Most conventional forces haven't been properly trained to do that.   FID is one of the most important mission sets for SOF.  While I was in  Iraq the first time I was conventional infantry with the 173d and we  trained some of the new Iraqi Police.  We were in no way organized and  trained up on that beforehand.  I'm not saying we didn't do a good job,  but it could have been a lot better.


PRTs and MTTs are a joke because they usually are disconnected to the mission and IC.

My point about the infantry company was that it is conventional, and  therefor bloated with inefficiencies compared with an ODA.




Freefalling said:


> If the PRTs are failing it is because there is a disconnect between them and USFOR-A. I've heard horror stories of "The village needs a well" and the result is "How do you like your new school?" The PRT is left to pick up the pieces of a decision that was counter to everything the PRT recommended.
> 
> Besides, Iraq sapped the funding that they need so some of them have had to make do with minimal support.



+1


----------



## Mac_NZ (Mar 6, 2011)

Florida173 said:


> Most conventional forces haven't been properly trained to do that.   FID is one of the most important mission sets for SOF.  While I was in  Iraq the first time I was conventional infantry with the 173d and we  trained some of the new Iraqi Police.  We were in no way organized and  trained up on that beforehand.  I'm not saying we didn't do a good job,  but it could have been a lot better.



OK, that's fair enough.  That strikes me as improper tasking for your unit.  If your going to be doing that task you need to be properly selected and trained for it.  Also its still beyond me why they get soldiers to train police beyond basic weapons handling.  Also as we don't have Special Forces groups to cover that base I accept a lot more mission creep in that area as the normal.  I know some of the omelette teams  are doing very well.




Florida173 said:


> PRTs and MTTs are a joke because they usually are disconnected to the mission and IC.

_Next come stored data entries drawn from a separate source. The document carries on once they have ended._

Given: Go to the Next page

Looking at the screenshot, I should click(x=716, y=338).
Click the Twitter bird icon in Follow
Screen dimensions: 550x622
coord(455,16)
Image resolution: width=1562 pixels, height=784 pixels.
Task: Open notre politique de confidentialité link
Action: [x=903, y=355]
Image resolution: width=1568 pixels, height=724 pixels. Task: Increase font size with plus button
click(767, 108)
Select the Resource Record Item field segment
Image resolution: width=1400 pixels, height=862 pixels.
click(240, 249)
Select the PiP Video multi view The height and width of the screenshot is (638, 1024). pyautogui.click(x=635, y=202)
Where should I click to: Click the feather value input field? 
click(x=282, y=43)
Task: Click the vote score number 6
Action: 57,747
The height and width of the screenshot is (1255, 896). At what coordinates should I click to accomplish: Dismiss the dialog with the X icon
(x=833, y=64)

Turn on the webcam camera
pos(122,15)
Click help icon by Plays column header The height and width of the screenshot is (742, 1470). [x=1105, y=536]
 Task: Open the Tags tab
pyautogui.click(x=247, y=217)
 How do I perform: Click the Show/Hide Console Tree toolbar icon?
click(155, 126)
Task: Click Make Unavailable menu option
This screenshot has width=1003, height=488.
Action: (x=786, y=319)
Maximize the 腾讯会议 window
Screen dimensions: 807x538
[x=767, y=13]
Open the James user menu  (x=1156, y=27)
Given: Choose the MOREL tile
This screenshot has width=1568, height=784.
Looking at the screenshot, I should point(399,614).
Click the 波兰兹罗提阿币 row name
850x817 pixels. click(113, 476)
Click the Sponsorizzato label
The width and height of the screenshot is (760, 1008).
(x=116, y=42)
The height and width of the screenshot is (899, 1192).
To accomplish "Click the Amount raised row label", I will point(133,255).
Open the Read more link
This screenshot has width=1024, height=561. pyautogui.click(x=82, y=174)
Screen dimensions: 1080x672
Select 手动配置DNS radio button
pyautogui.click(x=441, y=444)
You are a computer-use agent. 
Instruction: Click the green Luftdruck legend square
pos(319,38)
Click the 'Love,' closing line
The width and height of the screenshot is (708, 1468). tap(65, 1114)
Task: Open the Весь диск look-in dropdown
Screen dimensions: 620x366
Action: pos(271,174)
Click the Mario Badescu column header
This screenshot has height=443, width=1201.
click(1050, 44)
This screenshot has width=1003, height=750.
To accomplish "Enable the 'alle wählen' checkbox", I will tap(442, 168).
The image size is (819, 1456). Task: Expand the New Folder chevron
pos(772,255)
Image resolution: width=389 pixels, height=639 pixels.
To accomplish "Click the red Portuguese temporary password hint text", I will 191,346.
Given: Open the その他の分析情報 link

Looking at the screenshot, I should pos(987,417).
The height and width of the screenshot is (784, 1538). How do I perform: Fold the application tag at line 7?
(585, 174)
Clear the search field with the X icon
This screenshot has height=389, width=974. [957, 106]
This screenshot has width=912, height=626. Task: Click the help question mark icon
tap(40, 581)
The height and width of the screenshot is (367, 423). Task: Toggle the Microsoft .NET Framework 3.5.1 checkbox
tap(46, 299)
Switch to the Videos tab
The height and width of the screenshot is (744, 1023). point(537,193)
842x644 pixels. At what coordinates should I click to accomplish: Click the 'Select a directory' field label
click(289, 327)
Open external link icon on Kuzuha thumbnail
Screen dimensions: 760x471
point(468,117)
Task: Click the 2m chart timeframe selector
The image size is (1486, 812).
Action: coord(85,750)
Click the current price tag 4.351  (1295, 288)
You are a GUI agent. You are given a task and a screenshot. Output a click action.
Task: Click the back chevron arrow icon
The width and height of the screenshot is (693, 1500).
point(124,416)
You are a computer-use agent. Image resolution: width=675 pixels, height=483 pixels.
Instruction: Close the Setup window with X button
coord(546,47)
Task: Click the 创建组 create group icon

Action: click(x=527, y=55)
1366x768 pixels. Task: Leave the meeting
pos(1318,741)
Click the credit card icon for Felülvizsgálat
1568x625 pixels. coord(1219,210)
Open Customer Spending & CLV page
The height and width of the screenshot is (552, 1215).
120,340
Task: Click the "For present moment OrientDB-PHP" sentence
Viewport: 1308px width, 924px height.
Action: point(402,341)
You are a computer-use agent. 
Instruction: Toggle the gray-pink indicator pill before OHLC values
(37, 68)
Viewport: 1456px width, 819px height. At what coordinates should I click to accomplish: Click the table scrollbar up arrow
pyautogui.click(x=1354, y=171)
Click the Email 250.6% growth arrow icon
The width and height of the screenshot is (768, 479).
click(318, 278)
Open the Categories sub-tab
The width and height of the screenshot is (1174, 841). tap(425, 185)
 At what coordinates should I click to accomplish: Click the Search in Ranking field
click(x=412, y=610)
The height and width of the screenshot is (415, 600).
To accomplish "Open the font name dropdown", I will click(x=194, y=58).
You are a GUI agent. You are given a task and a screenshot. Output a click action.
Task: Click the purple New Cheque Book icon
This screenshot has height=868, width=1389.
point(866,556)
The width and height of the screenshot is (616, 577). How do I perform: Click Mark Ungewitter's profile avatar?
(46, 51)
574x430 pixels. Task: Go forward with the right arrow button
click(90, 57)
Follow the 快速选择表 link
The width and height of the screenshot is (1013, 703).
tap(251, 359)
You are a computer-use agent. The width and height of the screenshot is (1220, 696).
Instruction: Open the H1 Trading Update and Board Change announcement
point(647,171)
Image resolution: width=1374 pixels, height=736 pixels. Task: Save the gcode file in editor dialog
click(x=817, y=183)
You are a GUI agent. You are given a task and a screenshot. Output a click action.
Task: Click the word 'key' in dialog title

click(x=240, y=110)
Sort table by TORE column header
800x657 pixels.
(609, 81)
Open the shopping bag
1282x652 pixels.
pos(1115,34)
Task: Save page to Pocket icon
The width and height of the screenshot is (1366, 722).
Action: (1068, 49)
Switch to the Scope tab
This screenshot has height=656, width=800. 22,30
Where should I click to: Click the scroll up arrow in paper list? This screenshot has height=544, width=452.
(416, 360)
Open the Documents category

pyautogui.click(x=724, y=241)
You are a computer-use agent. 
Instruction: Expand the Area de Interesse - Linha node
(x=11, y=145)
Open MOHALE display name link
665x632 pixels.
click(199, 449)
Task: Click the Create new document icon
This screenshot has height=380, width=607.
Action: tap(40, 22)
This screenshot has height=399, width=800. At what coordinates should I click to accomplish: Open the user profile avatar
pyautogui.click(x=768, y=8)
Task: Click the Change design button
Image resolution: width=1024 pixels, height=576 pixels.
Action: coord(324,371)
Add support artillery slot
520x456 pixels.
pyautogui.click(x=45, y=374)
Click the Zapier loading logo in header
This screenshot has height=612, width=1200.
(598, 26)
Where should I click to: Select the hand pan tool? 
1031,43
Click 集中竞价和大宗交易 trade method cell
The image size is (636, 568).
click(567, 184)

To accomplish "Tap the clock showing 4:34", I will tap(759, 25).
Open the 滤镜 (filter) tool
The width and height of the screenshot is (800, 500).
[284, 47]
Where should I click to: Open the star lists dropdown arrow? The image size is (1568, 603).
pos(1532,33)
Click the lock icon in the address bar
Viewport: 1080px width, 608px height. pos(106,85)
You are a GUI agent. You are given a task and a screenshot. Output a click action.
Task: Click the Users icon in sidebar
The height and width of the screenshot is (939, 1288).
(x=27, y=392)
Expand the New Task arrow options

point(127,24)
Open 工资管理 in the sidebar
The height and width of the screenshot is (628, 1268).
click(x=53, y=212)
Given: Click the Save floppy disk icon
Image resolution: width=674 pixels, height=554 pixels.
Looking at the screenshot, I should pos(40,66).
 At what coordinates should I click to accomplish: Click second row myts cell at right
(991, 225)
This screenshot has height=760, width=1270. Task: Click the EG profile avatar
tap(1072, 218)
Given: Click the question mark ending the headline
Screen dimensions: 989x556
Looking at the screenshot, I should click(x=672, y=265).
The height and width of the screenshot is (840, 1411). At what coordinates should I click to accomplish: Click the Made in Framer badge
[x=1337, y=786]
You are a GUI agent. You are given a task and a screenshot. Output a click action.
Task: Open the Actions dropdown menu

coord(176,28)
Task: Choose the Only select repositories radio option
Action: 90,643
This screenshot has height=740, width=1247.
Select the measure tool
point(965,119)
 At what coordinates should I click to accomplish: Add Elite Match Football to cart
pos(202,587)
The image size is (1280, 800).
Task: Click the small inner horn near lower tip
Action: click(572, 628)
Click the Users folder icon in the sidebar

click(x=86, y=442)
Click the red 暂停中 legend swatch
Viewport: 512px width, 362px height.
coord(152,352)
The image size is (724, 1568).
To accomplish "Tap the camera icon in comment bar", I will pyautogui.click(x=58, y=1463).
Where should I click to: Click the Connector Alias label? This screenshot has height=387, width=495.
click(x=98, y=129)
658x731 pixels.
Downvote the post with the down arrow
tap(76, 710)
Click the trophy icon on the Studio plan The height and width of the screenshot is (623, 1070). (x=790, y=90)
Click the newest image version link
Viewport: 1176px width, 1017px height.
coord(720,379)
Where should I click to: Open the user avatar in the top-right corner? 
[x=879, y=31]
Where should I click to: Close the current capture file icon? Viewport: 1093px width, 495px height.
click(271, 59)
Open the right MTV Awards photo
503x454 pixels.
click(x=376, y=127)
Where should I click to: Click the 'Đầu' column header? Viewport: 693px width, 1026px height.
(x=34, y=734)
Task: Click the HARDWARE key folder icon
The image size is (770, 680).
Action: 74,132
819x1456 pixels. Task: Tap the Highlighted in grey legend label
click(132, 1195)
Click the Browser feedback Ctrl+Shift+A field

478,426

The ISAF commanders mission or the provincial commanders mission?  A lot of the time  the two are quite different and I know first hand that some commanders are a lot more interested in their sexy units that will get them kudos than they are with the boring old PRT.  By IC I assume you are talking about int geeks, you'll have to elaborate on that



Florida173 said:


> My point about the infantry company was that it is conventional, and  therefore bloated with inefficiencies compared with an ODA.



As per para 1 its a training thing, ideally you send the experts but that is not always possible or viable.


----------



## Florida173 (Mar 6, 2011)

Mac_NZ said:


> OK, that's fair enough.  That strikes me as improper tasking for your unit.  If your going to be doing that task you need to be properly selected and trained for it.  Also its still beyond me why they get soldiers to train police beyond basic weapons handling.  Also as we don't have Special Forces groups to cover that base I accept a lot more mission creep in that area as the normal.  I know some of the omelette teams  are doing very well.



 It was during the invasion, so there wasn't a clear defined mission beyond the impulsive one.  I'd say that was probably a bad example though.  I'd say that my experiences during my second try there, and maybe even my first trip to the balkans in '01 would have some better examples, but this isn't an appropriate space to elaborate.




Mac_NZ said:


> The ISAF commanders mission or the provincial commanders mission?  A lot of the time  the two are quite different and I know first hand that some commanders are a lot more interested in their sexy units that will get them kudos than they are with the boring old PRT.  By IC I assume you are talking about int geeks, you'll have to elaborate on that.



I was referring to the int geeks.. as that is my current field.

I'm not too stern on any of these observations or opinion and could be easily swayed one way or another.  I've spent zero time on the ground in Afghanistan and have only looked at a specific component in relationship to the command mentioned in the OP.  Five deployments and no time in Afghanistan.  I might need to get over there sometime, but can't in my current capacity unless I put the uniform back on for longer than a weekend.


----------